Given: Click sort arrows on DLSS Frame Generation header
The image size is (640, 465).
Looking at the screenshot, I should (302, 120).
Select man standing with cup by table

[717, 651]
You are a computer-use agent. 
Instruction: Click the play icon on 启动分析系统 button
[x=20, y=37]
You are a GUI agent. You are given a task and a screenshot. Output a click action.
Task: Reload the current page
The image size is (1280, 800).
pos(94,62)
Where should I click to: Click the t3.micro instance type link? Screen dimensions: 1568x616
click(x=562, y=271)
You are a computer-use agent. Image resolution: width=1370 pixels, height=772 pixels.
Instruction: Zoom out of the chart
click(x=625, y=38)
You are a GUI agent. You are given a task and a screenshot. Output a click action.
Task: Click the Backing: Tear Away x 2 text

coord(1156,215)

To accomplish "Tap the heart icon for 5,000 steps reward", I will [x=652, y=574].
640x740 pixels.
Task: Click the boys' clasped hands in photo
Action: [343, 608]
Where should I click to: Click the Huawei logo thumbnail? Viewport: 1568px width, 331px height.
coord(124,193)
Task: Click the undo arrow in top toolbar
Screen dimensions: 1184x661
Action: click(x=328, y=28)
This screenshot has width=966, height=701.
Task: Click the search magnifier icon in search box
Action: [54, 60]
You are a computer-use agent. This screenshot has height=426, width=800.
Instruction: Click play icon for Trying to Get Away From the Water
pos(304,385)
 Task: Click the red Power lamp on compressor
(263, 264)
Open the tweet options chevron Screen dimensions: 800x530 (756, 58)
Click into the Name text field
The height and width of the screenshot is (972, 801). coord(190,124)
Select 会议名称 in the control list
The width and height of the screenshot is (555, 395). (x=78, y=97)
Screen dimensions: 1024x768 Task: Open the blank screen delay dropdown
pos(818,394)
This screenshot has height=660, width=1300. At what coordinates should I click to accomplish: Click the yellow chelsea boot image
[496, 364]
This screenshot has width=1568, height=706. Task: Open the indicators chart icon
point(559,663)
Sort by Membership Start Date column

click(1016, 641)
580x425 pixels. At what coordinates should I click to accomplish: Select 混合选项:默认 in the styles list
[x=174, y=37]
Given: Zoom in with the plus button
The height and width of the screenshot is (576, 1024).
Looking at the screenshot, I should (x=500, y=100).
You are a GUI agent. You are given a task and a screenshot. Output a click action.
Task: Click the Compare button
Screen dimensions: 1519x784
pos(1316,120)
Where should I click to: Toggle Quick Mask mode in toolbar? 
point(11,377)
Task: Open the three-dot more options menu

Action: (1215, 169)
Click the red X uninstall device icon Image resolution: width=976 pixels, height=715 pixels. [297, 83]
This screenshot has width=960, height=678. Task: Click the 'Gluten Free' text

• [WORK REQUEST] Please output each entry above exactly, leaving nothing out.

• [ANSWER SECTION]
Given: Click sort arrows on DLSS Frame Generation header
The image size is (640, 465).
Looking at the screenshot, I should (302, 120).
Select man standing with cup by table

[717, 651]
You are a computer-use agent. 
Instruction: Click the play icon on 启动分析系统 button
[x=20, y=37]
You are a GUI agent. You are given a task and a screenshot. Output a click action.
Task: Reload the current page
The image size is (1280, 800).
pos(94,62)
Where should I click to: Click the t3.micro instance type link? Screen dimensions: 1568x616
click(x=562, y=271)
You are a computer-use agent. Image resolution: width=1370 pixels, height=772 pixels.
Instruction: Zoom out of the chart
click(x=625, y=38)
You are a GUI agent. You are given a task and a screenshot. Output a click action.
Task: Click the Backing: Tear Away x 2 text

coord(1156,215)

To accomplish "Tap the heart icon for 5,000 steps reward", I will [x=652, y=574].
640x740 pixels.
Task: Click the boys' clasped hands in photo
Action: [343, 608]
Where should I click to: Click the Huawei logo thumbnail? Viewport: 1568px width, 331px height.
coord(124,193)
Task: Click the undo arrow in top toolbar
Screen dimensions: 1184x661
Action: click(x=328, y=28)
This screenshot has width=966, height=701.
Task: Click the search magnifier icon in search box
Action: [54, 60]
You are a computer-use agent. This screenshot has height=426, width=800.
Instruction: Click play icon for Trying to Get Away From the Water
pos(304,385)
 Task: Click the red Power lamp on compressor
(263, 264)
Open the tweet options chevron Screen dimensions: 800x530 (756, 58)
Click into the Name text field
The height and width of the screenshot is (972, 801). coord(190,124)
Select 会议名称 in the control list
The width and height of the screenshot is (555, 395). (x=78, y=97)
Screen dimensions: 1024x768 Task: Open the blank screen delay dropdown
pos(818,394)
This screenshot has height=660, width=1300. At what coordinates should I click to accomplish: Click the yellow chelsea boot image
[496, 364]
This screenshot has width=1568, height=706. Task: Open the indicators chart icon
point(559,663)
Sort by Membership Start Date column

click(1016, 641)
580x425 pixels. At what coordinates should I click to accomplish: Select 混合选项:默认 in the styles list
[x=174, y=37]
Given: Zoom in with the plus button
The height and width of the screenshot is (576, 1024).
Looking at the screenshot, I should (x=500, y=100).
You are a GUI agent. You are given a task and a screenshot. Output a click action.
Task: Click the Compare button
Screen dimensions: 1519x784
pos(1316,120)
Where should I click to: Toggle Quick Mask mode in toolbar? 
point(11,377)
Task: Open the three-dot more options menu

Action: (1215, 169)
Click the red X uninstall device icon Image resolution: width=976 pixels, height=715 pixels. [297, 83]
This screenshot has width=960, height=678. Task: Click the 'Gluten Free' text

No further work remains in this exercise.